**Dataset excerpts:**

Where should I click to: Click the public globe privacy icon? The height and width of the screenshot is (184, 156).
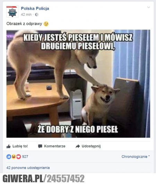pyautogui.click(x=37, y=14)
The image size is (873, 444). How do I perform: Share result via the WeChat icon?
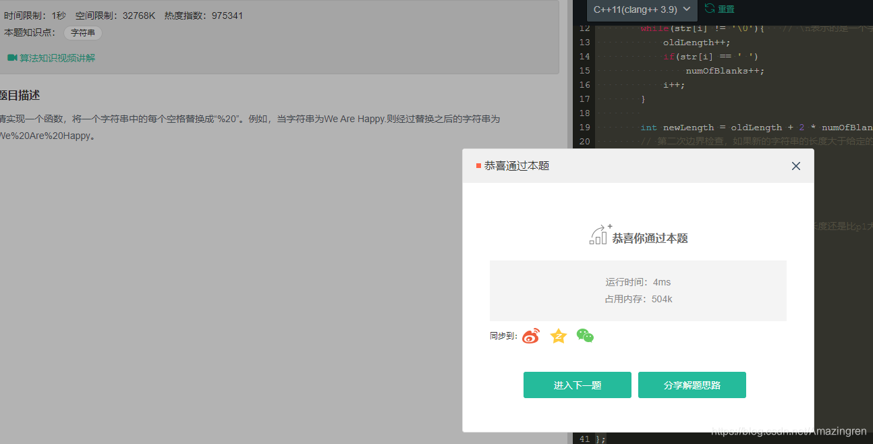(584, 335)
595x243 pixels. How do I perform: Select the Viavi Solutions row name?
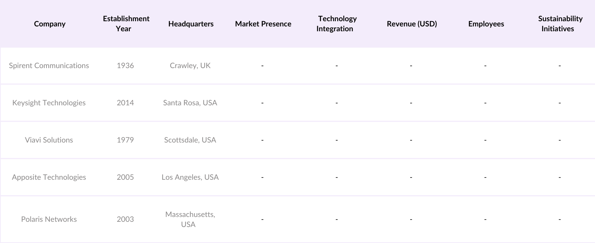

**Task to carry out:** Could you write out exactly the lines running from the one with "The image size" through the last line of the data above, both ends kept, and omit any picture?

**Written answer:**
The image size is (873, 444). How do I perform: Share result via the WeChat icon?
(584, 335)
595x243 pixels. How do I perform: Select the Viavi Solutions row name?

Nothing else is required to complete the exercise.